Quebecer arrested in Algeria | “My husband is in danger”

A Quebecer of Algerian origin is shouting after her husband was arrested a week ago in Algeria while on a plane to Montreal to return home.

Published on February 27th

Alice Girard-Bosse

Alice Girard-Bosse
The press

On January 29, Lazhar Zouaïmia, a Quebecer of Algerian origin, traveled to his home country. The expert technician at Hydro-Québec had gathered his leave to visit his relatives for the first time since the start of the pandemic.

“He spent the entire stay without any history. He reconnected with his family,” said his wife Fatima Benzerara. On February 19, a few hours before returning home, she tried to reach him without success. It was agreed that she would pick up him when he arrived at the Pierre-Elliott-Trudeau airport in Montreal.

“I called him dozens of times and he did not answer. He did not fly,” the woman said. She had all sorts of scenarios. “I thought he had been in a car accident or that he had been kidnapped.”


In the hours that followed, she received a call from her in-laws living in Algeria. She learned that her husband had been arrested by plainclothes agents at the airport in Constantine, in the eastern part of the country, and was only allowed to call locally. “He called his brother. He told her he had been arrested and he did not know why. They confiscated all his belongings,” she says.

Mme Benzerara hired a lawyer from Constantine’s bar to find out the reasons for his arrest. A few days later, the news fell: Lazhar Zouaïmia is formally accused of having supported and supported a terrorist group and of having praised terrorist acts on social networks. He has since been imprisoned in a prison in Constantine.
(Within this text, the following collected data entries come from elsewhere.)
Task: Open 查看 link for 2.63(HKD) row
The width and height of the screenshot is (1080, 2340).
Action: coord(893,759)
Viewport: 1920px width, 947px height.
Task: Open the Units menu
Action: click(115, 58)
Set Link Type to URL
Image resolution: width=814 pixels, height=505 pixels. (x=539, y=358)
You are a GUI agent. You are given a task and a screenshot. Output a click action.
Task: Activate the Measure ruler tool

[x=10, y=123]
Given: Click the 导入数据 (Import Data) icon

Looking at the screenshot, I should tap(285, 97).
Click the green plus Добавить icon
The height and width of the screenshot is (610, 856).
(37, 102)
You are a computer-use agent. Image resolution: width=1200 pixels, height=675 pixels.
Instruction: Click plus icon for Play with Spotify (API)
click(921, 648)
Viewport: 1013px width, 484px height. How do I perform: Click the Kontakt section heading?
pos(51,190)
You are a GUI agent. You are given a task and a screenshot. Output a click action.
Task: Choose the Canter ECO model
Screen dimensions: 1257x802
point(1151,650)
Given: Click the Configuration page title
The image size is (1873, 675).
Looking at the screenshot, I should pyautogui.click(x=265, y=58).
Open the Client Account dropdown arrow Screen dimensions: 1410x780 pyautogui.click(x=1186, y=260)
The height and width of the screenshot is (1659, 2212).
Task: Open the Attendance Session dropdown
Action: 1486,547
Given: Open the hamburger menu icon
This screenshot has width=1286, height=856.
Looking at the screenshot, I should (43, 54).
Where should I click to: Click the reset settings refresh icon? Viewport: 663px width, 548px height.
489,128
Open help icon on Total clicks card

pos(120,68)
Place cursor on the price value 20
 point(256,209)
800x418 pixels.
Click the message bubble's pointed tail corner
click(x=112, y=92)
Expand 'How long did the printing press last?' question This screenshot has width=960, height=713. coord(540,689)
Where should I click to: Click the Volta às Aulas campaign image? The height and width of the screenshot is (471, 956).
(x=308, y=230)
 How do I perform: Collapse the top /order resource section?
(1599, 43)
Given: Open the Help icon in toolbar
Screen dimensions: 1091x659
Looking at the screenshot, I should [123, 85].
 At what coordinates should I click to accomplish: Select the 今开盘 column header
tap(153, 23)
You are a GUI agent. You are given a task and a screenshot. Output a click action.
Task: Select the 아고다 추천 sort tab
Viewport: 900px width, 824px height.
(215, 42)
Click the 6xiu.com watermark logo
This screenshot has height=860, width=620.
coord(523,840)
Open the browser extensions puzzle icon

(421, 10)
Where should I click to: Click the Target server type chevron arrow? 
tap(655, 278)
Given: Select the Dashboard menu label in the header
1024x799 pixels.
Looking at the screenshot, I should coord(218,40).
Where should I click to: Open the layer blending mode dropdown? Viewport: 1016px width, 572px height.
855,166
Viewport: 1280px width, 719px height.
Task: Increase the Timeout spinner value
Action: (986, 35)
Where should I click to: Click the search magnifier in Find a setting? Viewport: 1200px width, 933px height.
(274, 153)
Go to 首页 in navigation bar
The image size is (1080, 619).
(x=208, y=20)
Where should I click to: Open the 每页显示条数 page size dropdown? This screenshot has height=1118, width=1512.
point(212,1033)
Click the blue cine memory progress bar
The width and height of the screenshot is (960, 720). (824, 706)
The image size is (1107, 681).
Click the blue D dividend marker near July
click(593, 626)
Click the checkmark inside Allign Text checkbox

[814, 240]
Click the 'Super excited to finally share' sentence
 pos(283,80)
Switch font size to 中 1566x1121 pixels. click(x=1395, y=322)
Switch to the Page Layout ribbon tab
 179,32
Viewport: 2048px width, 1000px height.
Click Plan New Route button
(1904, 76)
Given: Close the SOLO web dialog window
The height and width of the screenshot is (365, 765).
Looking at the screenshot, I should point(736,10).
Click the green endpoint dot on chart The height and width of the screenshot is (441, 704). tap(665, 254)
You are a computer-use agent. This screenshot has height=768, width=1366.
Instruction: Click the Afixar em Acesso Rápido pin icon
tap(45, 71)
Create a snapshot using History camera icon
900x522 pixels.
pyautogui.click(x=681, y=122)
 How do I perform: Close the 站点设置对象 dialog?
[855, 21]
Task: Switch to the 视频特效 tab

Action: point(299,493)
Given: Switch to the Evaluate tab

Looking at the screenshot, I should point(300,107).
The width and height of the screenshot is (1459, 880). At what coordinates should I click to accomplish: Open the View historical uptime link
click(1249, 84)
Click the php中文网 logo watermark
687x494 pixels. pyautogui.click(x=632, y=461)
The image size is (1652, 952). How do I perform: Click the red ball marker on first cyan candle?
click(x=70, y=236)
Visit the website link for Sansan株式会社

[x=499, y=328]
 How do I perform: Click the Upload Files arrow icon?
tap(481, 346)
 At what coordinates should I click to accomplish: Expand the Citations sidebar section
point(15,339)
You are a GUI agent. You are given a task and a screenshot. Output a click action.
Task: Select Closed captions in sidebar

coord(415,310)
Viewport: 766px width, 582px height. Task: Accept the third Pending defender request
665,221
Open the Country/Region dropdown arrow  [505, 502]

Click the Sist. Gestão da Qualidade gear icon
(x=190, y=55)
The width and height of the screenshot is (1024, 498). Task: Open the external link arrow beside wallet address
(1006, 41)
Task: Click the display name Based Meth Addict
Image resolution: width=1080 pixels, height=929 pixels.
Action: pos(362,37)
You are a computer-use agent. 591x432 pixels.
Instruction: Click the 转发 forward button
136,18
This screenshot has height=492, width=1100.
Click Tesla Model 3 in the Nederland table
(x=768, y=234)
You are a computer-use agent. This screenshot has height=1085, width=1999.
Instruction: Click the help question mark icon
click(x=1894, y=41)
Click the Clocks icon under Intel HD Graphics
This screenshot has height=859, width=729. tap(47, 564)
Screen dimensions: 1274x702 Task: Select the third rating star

His wife is in shock. “It’s really incomprehensible,” she said. Her daughter and their loved ones are just as sad.

Not everyone who knows him can understand.

Fatima Benzerara, wife of Lazhar Zouaïmia

Mme Benzerara assures that her spouse has not committed any offense and that he is in no way affiliated with a terrorist group. “We are Canadian citizens. We have been here for over 18 years. We both work for the government. We go back to Algeria every two or three years to see our family. I do not understand why this is happening to us. I understand that. not, ”laments the high school math teacher.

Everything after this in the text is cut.